**REQUIRED WORK:**
Starting at the top line and ending at the last, restate the records exactly.

(Stored data)
= = = = =

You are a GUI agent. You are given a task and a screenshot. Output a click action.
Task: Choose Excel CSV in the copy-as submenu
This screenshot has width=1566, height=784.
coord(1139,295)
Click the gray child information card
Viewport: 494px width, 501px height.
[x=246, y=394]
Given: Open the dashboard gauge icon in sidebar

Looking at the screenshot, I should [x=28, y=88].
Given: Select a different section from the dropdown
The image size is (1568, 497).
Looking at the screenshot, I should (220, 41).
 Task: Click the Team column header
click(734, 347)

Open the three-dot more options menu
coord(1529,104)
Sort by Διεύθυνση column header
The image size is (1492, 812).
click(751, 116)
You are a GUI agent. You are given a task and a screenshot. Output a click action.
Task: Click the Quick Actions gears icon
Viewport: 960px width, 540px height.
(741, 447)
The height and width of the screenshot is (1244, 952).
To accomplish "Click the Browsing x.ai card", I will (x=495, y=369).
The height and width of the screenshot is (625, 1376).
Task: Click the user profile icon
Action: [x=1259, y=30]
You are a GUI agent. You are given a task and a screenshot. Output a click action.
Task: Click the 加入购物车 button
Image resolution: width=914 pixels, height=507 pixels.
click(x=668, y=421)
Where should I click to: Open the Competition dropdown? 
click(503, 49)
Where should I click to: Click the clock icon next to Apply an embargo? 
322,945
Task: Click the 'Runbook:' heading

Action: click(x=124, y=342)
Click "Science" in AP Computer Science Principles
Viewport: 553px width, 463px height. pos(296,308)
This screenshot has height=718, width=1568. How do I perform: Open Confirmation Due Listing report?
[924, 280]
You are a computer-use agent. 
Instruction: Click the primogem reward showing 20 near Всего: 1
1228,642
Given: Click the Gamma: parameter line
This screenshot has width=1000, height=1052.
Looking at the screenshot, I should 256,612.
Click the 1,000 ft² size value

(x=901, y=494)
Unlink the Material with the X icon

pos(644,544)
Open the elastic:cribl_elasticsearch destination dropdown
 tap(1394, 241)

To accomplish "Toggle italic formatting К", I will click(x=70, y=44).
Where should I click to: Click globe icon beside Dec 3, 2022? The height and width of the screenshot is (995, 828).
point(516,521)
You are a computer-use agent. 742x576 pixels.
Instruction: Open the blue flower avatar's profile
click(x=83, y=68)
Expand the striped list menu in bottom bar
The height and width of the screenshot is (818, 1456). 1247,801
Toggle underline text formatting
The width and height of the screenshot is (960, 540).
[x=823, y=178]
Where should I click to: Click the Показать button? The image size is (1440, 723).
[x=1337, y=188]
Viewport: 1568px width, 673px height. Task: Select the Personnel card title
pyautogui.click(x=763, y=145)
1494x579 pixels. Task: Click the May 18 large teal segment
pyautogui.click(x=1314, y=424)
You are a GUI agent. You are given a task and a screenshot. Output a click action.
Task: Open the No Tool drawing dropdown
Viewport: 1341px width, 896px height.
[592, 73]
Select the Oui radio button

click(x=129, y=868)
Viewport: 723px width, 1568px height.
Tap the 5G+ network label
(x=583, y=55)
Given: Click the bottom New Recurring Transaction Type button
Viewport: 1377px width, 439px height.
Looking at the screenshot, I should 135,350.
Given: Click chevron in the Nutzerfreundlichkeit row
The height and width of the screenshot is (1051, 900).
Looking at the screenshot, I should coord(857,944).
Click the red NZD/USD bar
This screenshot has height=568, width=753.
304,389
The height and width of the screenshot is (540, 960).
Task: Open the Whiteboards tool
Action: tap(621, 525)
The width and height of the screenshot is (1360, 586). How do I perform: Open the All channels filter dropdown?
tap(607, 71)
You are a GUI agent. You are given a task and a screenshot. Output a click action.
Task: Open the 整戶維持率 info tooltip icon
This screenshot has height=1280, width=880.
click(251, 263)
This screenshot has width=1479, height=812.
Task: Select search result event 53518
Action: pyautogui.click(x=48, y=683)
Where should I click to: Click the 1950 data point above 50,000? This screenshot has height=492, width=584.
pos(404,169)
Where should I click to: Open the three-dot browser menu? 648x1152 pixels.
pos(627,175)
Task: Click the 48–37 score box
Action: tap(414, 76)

= = = = =

**SOLUTION FOR THIS EXERCISE:**
You are a GUI agent. You are given a task and a screenshot. Output a click action.
Task: Choose Excel CSV in the copy-as submenu
This screenshot has width=1566, height=784.
coord(1139,295)
Click the gray child information card
Viewport: 494px width, 501px height.
[x=246, y=394]
Given: Open the dashboard gauge icon in sidebar

Looking at the screenshot, I should [x=28, y=88].
Given: Select a different section from the dropdown
The image size is (1568, 497).
Looking at the screenshot, I should (220, 41).
 Task: Click the Team column header
click(734, 347)

Open the three-dot more options menu
coord(1529,104)
Sort by Διεύθυνση column header
The image size is (1492, 812).
click(751, 116)
You are a GUI agent. You are given a task and a screenshot. Output a click action.
Task: Click the Quick Actions gears icon
Viewport: 960px width, 540px height.
(741, 447)
The height and width of the screenshot is (1244, 952).
To accomplish "Click the Browsing x.ai card", I will (x=495, y=369).
The height and width of the screenshot is (625, 1376).
Task: Click the user profile icon
Action: [x=1259, y=30]
You are a GUI agent. You are given a task and a screenshot. Output a click action.
Task: Click the 加入购物车 button
Image resolution: width=914 pixels, height=507 pixels.
click(x=668, y=421)
Where should I click to: Open the Competition dropdown? 
click(503, 49)
Where should I click to: Click the clock icon next to Apply an embargo? 
322,945
Task: Click the 'Runbook:' heading

Action: click(x=124, y=342)
Click "Science" in AP Computer Science Principles
Viewport: 553px width, 463px height. pos(296,308)
This screenshot has height=718, width=1568. How do I perform: Open Confirmation Due Listing report?
[924, 280]
You are a computer-use agent. 
Instruction: Click the primogem reward showing 20 near Всего: 1
1228,642
Given: Click the Gamma: parameter line
This screenshot has width=1000, height=1052.
Looking at the screenshot, I should 256,612.
Click the 1,000 ft² size value

(x=901, y=494)
Unlink the Material with the X icon

pos(644,544)
Open the elastic:cribl_elasticsearch destination dropdown
 tap(1394, 241)

To accomplish "Toggle italic formatting К", I will click(x=70, y=44).
Where should I click to: Click globe icon beside Dec 3, 2022? The height and width of the screenshot is (995, 828).
point(516,521)
You are a computer-use agent. 742x576 pixels.
Instruction: Open the blue flower avatar's profile
click(x=83, y=68)
Expand the striped list menu in bottom bar
The height and width of the screenshot is (818, 1456). 1247,801
Toggle underline text formatting
The width and height of the screenshot is (960, 540).
[x=823, y=178]
Where should I click to: Click the Показать button? The image size is (1440, 723).
[x=1337, y=188]
Viewport: 1568px width, 673px height. Task: Select the Personnel card title
pyautogui.click(x=763, y=145)
1494x579 pixels. Task: Click the May 18 large teal segment
pyautogui.click(x=1314, y=424)
You are a GUI agent. You are given a task and a screenshot. Output a click action.
Task: Open the No Tool drawing dropdown
Viewport: 1341px width, 896px height.
[592, 73]
Select the Oui radio button

click(x=129, y=868)
Viewport: 723px width, 1568px height.
Tap the 5G+ network label
(x=583, y=55)
Given: Click the bottom New Recurring Transaction Type button
Viewport: 1377px width, 439px height.
Looking at the screenshot, I should 135,350.
Given: Click chevron in the Nutzerfreundlichkeit row
The height and width of the screenshot is (1051, 900).
Looking at the screenshot, I should coord(857,944).
Click the red NZD/USD bar
This screenshot has height=568, width=753.
304,389
The height and width of the screenshot is (540, 960).
Task: Open the Whiteboards tool
Action: tap(621, 525)
The width and height of the screenshot is (1360, 586). How do I perform: Open the All channels filter dropdown?
tap(607, 71)
You are a GUI agent. You are given a task and a screenshot. Output a click action.
Task: Open the 整戶維持率 info tooltip icon
This screenshot has height=1280, width=880.
click(251, 263)
This screenshot has width=1479, height=812.
Task: Select search result event 53518
Action: pyautogui.click(x=48, y=683)
Where should I click to: Click the 1950 data point above 50,000? This screenshot has height=492, width=584.
pos(404,169)
Where should I click to: Open the three-dot browser menu? 648x1152 pixels.
pos(627,175)
Task: Click the 48–37 score box
Action: tap(414, 76)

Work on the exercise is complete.